I worked three years for the Milwaukee Road, then three years for her chief competitor, Burlington Northern, Inc. Writing now in March of 2004, I am looking back over the span of some 26 years. And this through the filter of three years at the B.N. So while I try to get it right, some of what I write might be considered in the realm of historical fiction.


View East, Extra East's Power crosses Renslow Trestle over Interstate 90, Kittitas County

The Milwaukee Road, who billed herself as "America's Resourceful Railroad," was that and more. Her innovations were legion. Besides building the best engineered and most modern of the U.S. transcontinentals, the Milwaukee was the only major western railroad to have extensive mainline electrification. But those electrics do not appear in this website; they were before my time. Electrification in my district ended in 1972, I missed the electrics by three years.

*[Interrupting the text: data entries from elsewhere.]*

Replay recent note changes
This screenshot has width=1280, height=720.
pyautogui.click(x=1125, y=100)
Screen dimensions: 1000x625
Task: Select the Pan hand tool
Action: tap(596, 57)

View South, #901 meets #900 on Napavine Hill, Lewis County

But there was plenty else that made the Coast Division like no other: the mix of nineteenth century branch line log trains and modern mainline freight road operations; the capital investment in tunnel modification to accommodate modern tri-level auto carriers; the use of compensated curves and grades on the mainline; the Puget Sound barges and unique marine interchange with the British Columbia Railway at North Vancouver; an unusual mix of trackage rights over B.N. and Union Pacific routes; three "enclave" locations not contiguous to the Milwaukee Road proper, one of which was not contiguous to any railroad at all; mountain operations with well engineered, steady 2.2% mainline grades, in juxtaposition to a grueling 4% branch line grade over which operated four daily mainline-style heavy tonnage Portland trains (and this in urban Tacoma yard limits); lo-control "slaved" locomotive operations; a separate U.T.U. labor agreement that became the model for the future of labor relations in the industry; and a "shadow" network almost as extensive as the Burlington Northern, yet somehow remote and "undiscovered."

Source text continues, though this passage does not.